When you cross the 3 km mark, you will come across a small circular lake called the Mirror Lake. I was curious as to why it’s named so. When I googled the reason, I found out that it’s called Mirror Lake because it looks like a hand mirror when seen from the top. This is not immediately obvious here. If you hike up to the Big Beehive viewpoint, you can see the top view of Mirror Lake.
At this point, it’s very tempting to just sit there for a while and call it a day but I promise you, a better view awaits you. So, get your legs moving
The Waterfall near Lake Agnes
The first sign that you are approaching the end of the hike, is the sound of falling water. Soon, you’ll see the small waterfall created by the overflowing water from Lake Agnes. I’m sure you’ll pause here for more photos and videos like I did. Only, the promise of tea and cookies made me move from this spot and climb up the stairs that lead to the Lake Agnes Tea House.
At the top of the stairs, the crystal clear water of the Lake Agnes greets you. Frankly, I think that this lake should have been named the Mirror Lake as the mountains surrounding the lakes, on a clear day, are perfectly reflected on the still surface of the lake. The reflection of the mountains makes for some wonderful Insta-worthy photos. Beside the lake, you’ll see a log cabin that is the Lake Agnes Tea House.
Lake Agnes Tea House
The Lake Agnes Tea House is not just any tea house. It’s Canada’s oldest tea house. The original building was constructed by Canadian Pacific Railways (CPR) as a stopover for hikers in 1901, which was later converted to a tea house in 1905. However, the tea house that stands next to Lake Agnes today is not the same log building built by CPR. The log structure was replaced in 1981. Fortunately, you can still find some remnants of the original tea house. For example, the tables, the chairs, and the windows are still the same as was used in the original building.
If you hike up there during peak tourist time, you’ll likely find that the tea house is crowded. When I visited, I was very lucky to bag a seat quickly. As I was ravenous, I lost no time in placing an order of tea, chocolate chip cookies and Apple Crumble.
While waiting for your order, notice the menu. The story and history of the tea house is proudly displayed on the back. When I read it, I was surprised to find that the tea house had no electricity and everything on the menu was freshly prepared every day. The staff, which mainly consisted of students on their summer break, live at the tea house during the summer months. I was in awe of the staff when I read that they hike up the same trail, that I struggled to complete, 2-4 times every week with goods and supplies. I was so impressed, I tipped my waiter 50% and I thought it was the most well-deserved tip I have given to date.
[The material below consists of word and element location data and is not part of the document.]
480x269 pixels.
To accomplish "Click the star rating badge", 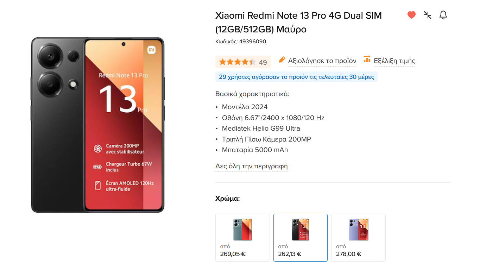I will [243, 62].
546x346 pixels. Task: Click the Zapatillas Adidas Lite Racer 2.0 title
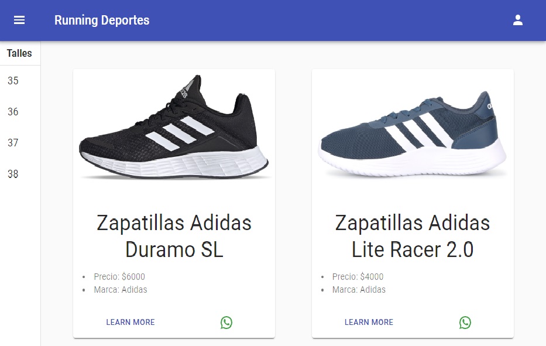pyautogui.click(x=413, y=236)
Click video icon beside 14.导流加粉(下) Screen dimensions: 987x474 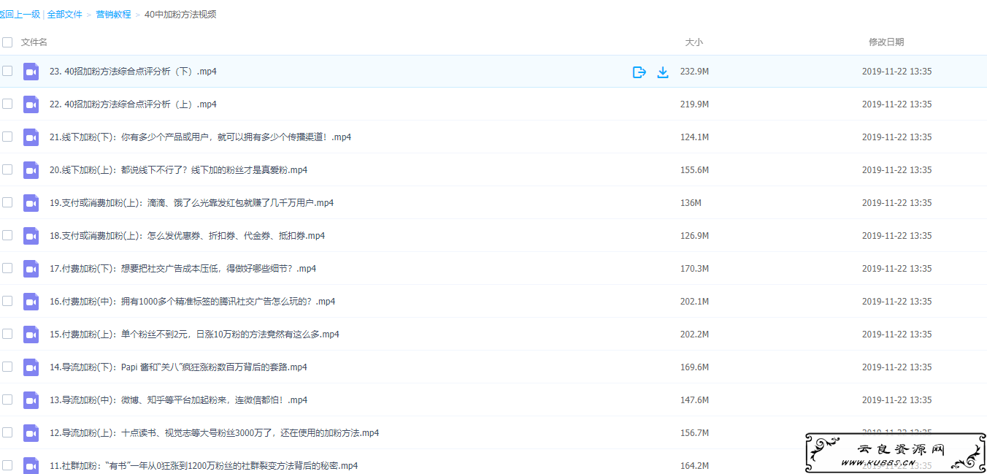click(31, 367)
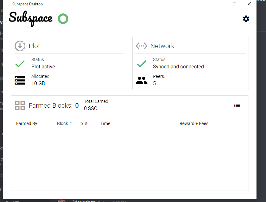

Please remember to bring Canadian/US Cash or traveler’s cheques with you. Your debit/credit cards won’t work here.
If the tea has restored your energy, you may consider continuing the hike to Little Beehive, Big Beehive and Devil’s Scree for some breathtaking views of Lake Louise and Mirror Lake . However, if your fitness levels match mine, you may just prefer to head back to Lake Louise and call it a day!